Abstract

A major error in analyzing how Keynes operationalized his logical theory of probability in 1921 is to assume that Keynes’s theoretical structure is presented by him at the end of Chapter III of the A Treatise on Probability on pp. 38-40, which contains a diagram on page 39 that Keynes himself characterized as being a “brief” illustration that would be supplemented later with a “detailed analysis in Part II. Economists, who have written on Keynes’s A Treatise on Probability, such as G. Meeks, D. Moggridge, R. Skidelsky, R. O’donnell, A. Carabelli, A. Fitzgibbons, and many, many others, have erred by failing to cover Keynes’s non additive, non linear approach, using Boole’s interval valued probability, which is based on lower and upper probability bounds and represents a detailed approach to imprecise probability, in Parts II and III of the A Treatise on Probability.

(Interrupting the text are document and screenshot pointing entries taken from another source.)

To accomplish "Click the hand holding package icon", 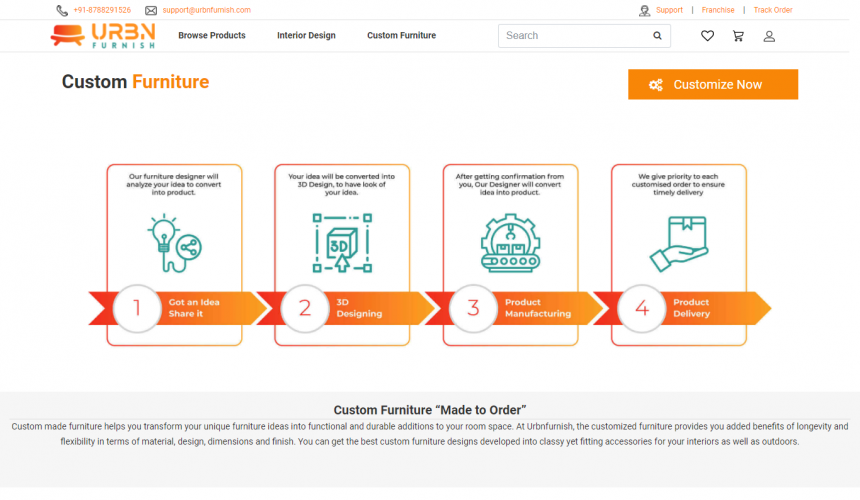I will point(678,245).
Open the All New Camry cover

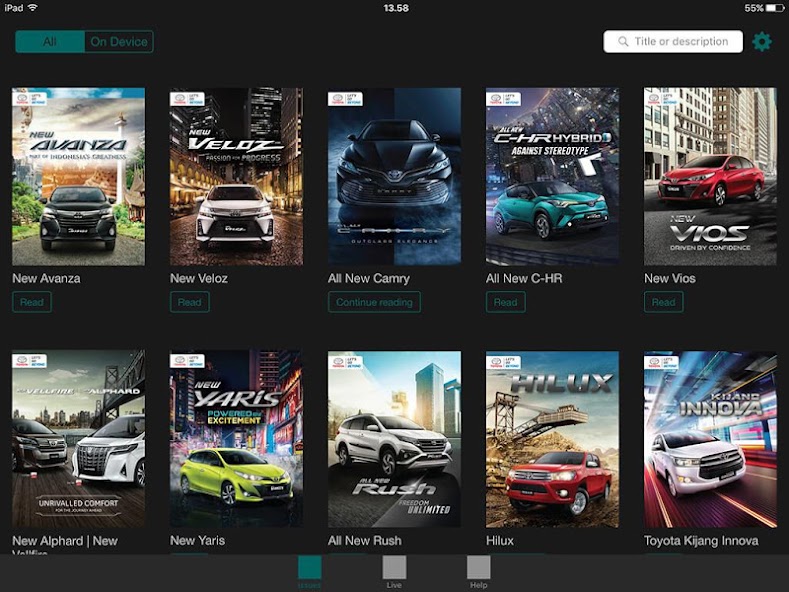(x=394, y=176)
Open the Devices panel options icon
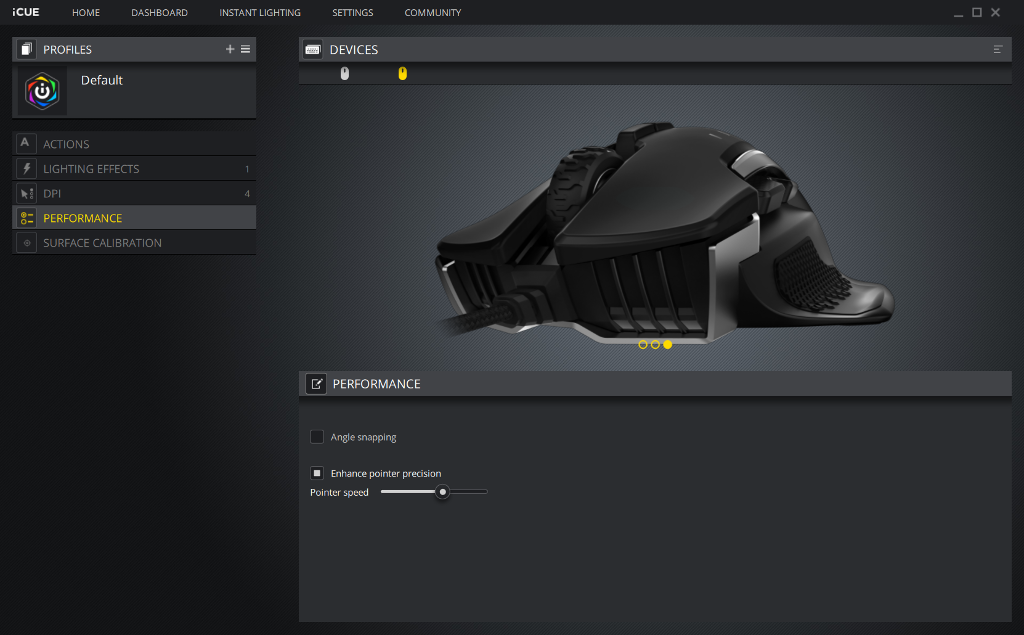 pos(997,49)
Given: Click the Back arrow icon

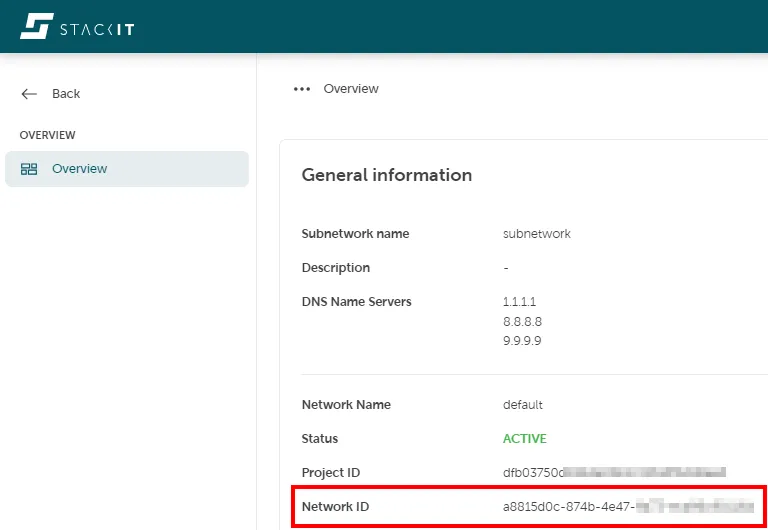Looking at the screenshot, I should point(29,94).
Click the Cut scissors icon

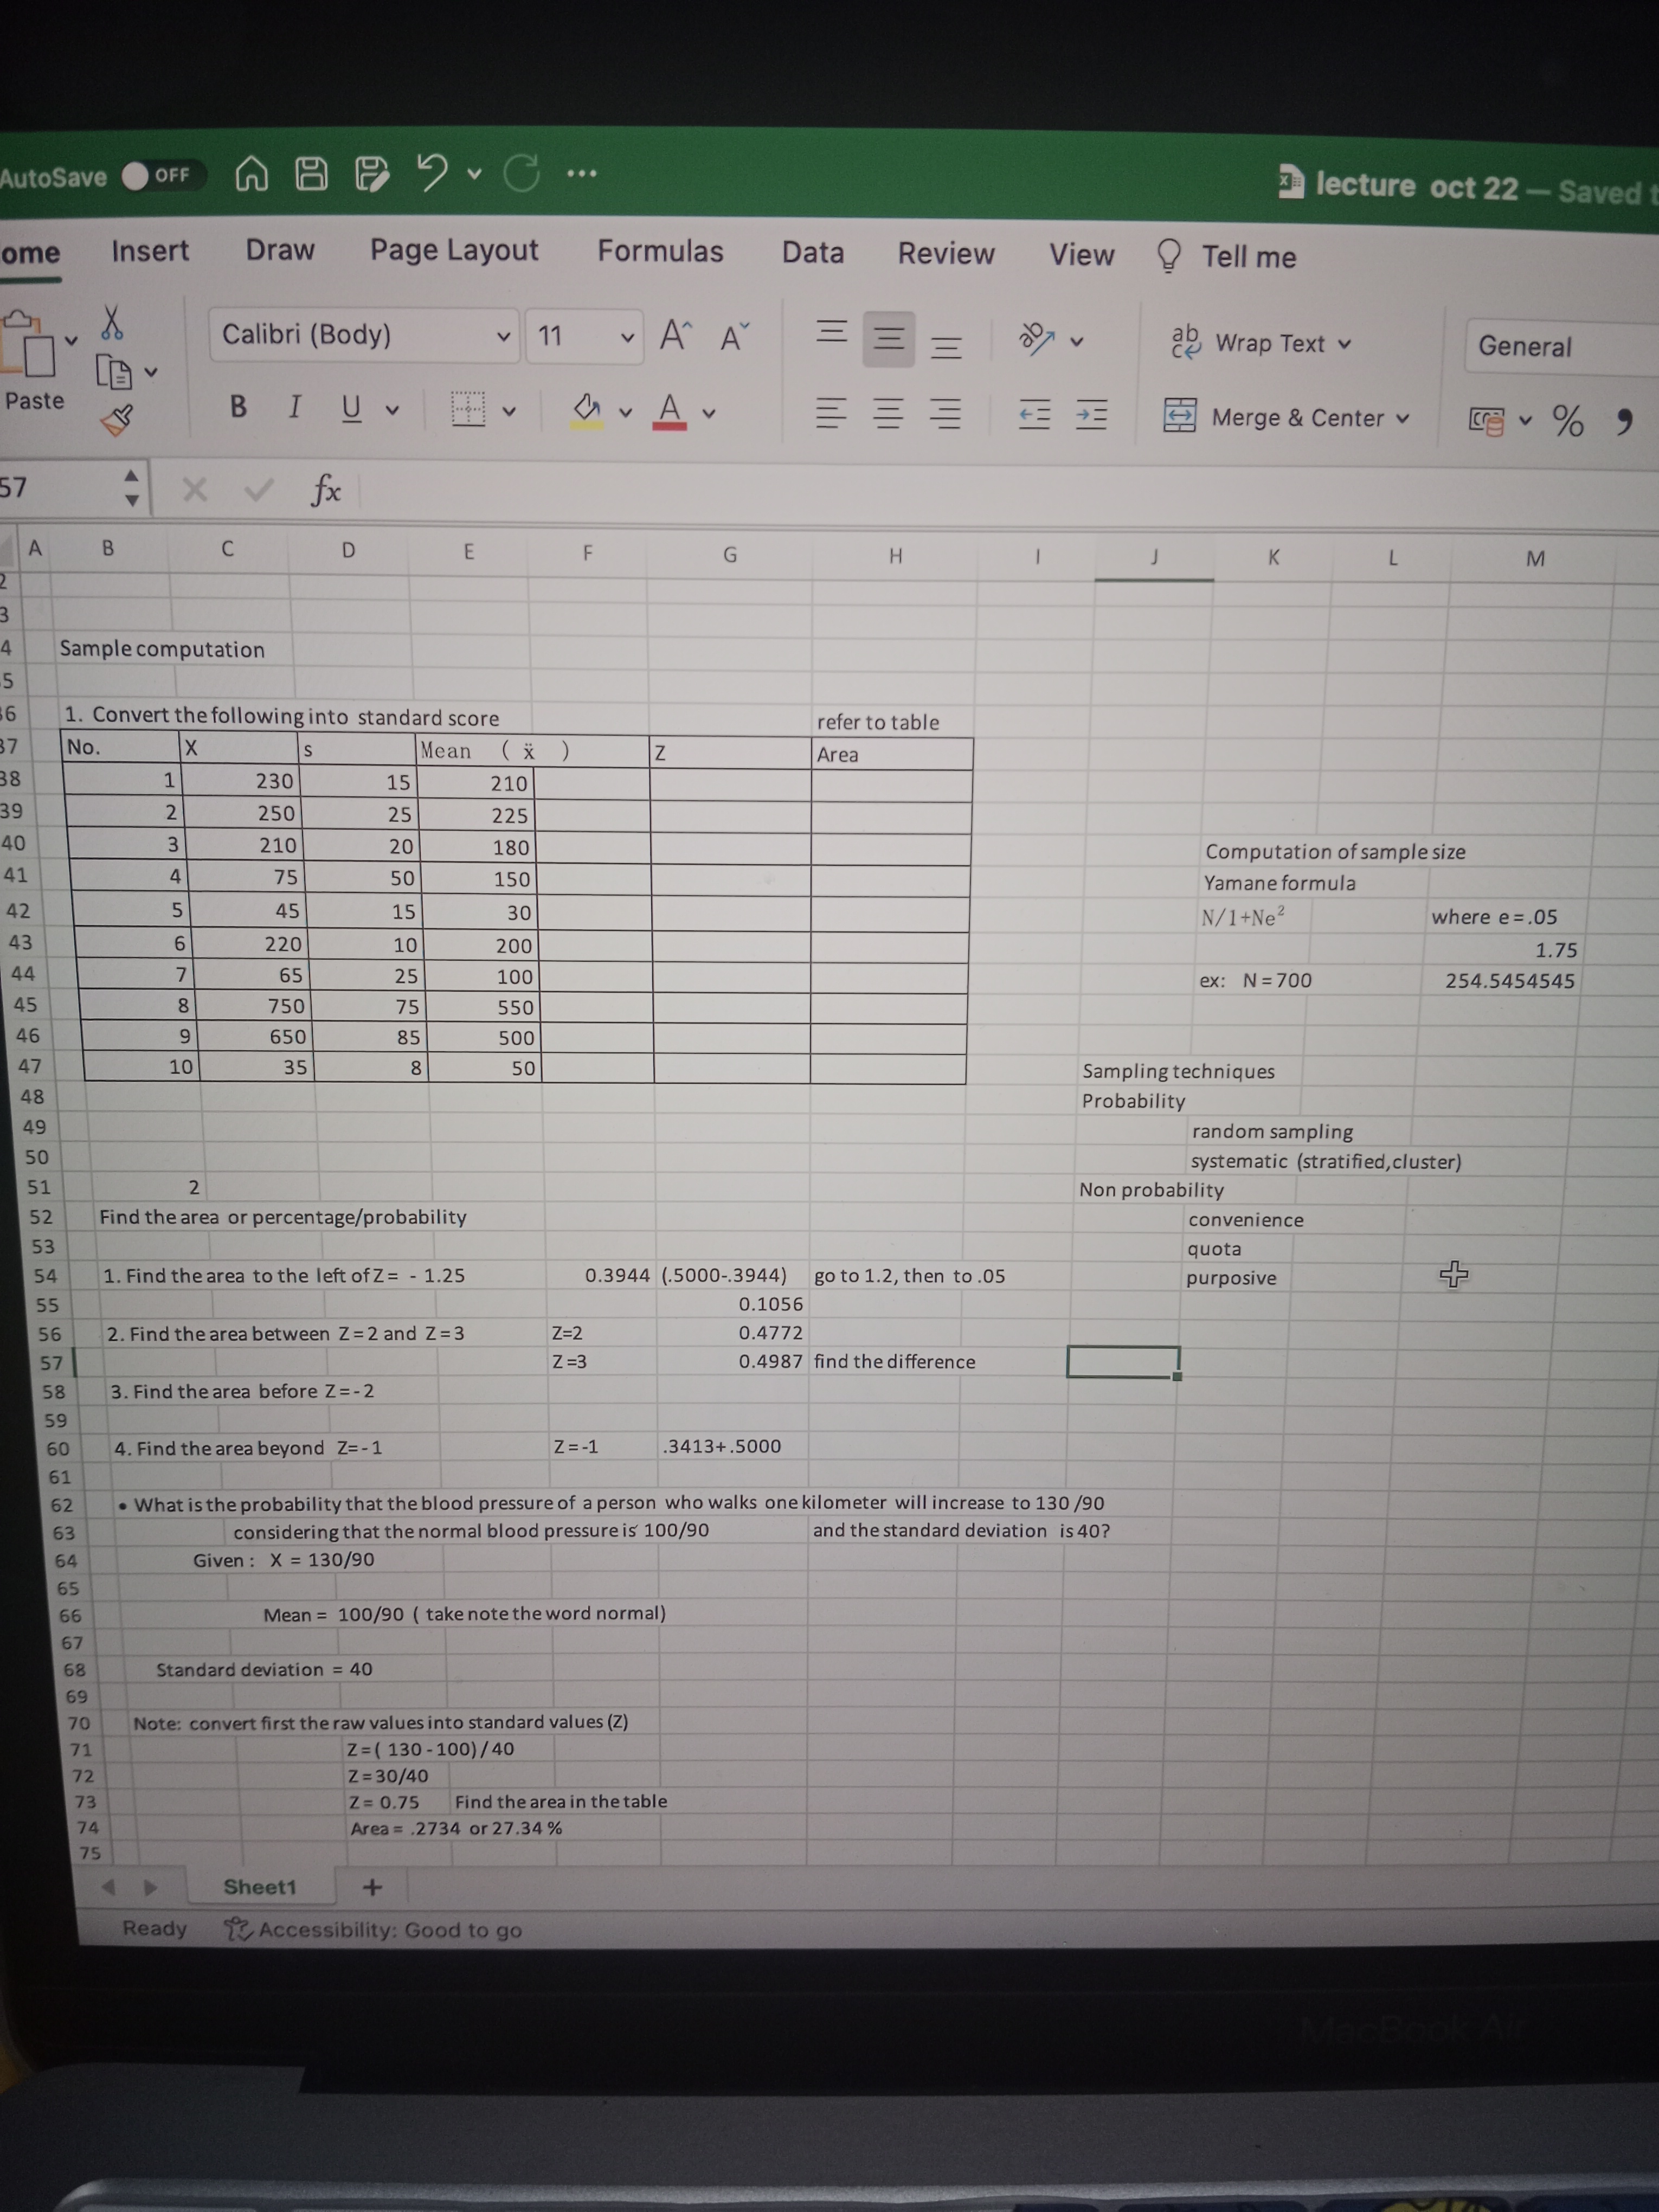click(112, 322)
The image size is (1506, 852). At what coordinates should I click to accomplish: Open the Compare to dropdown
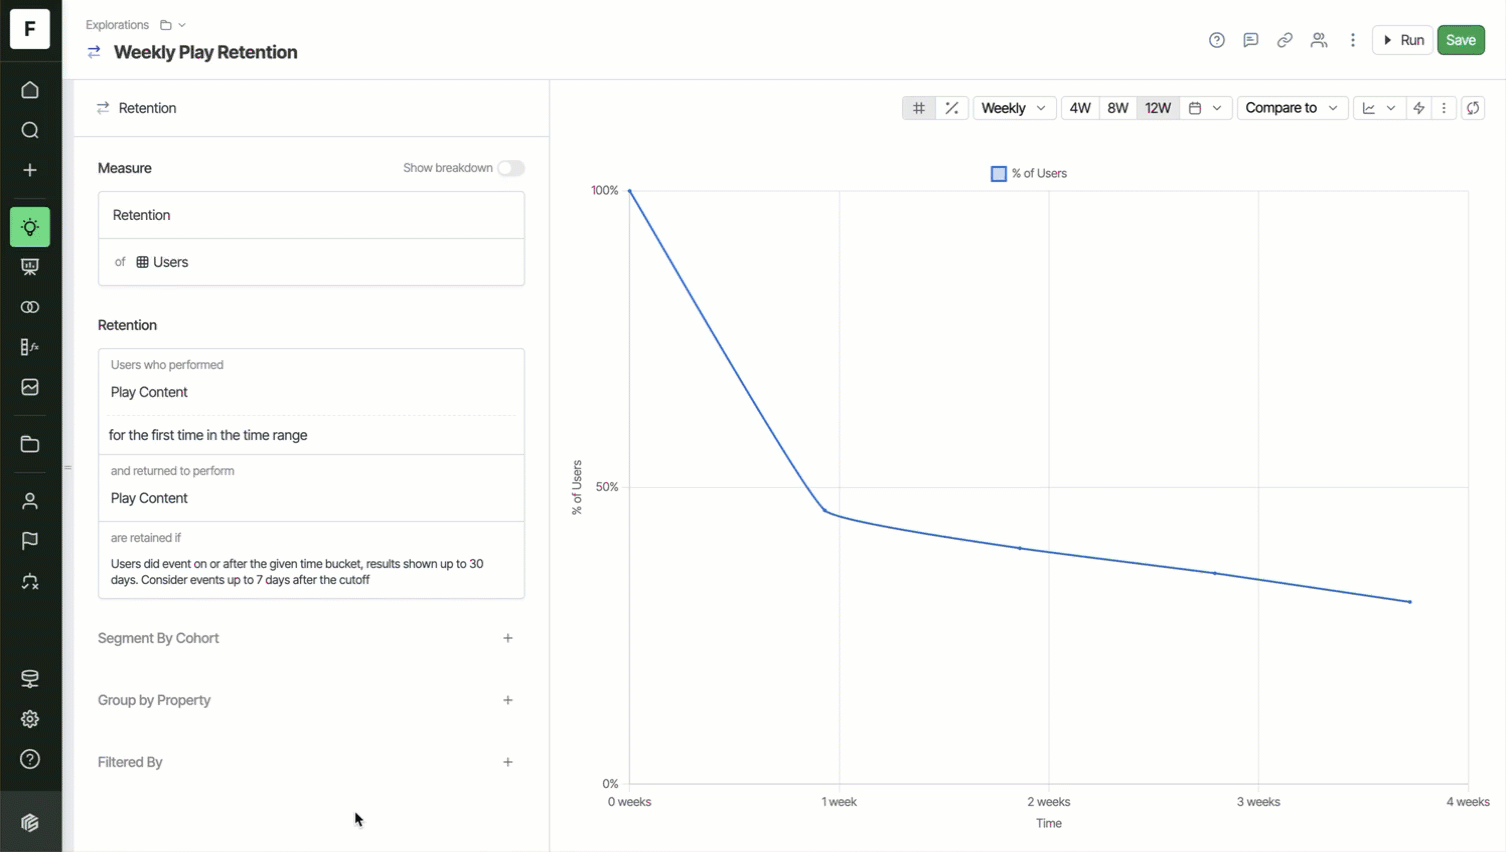1291,108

Instead, it is erroneously argued, on the basis of this diagram alone, that Keynes’s approach was an ordinal theory that could only be implemented some of the time. No philosopher has ever made this error until the publication of an article in 2019 by S. Bradley in the Stanford Encyclopedia of Philosophy dealing with the origins of Imprecise Probability. The contributions of the founders of the imprecise approach (Boole and Keynes would use the word ‘indeterminate’) are simply either skipped over, as in the case of Boole, or completely misrepresented, as in the case of Keynes.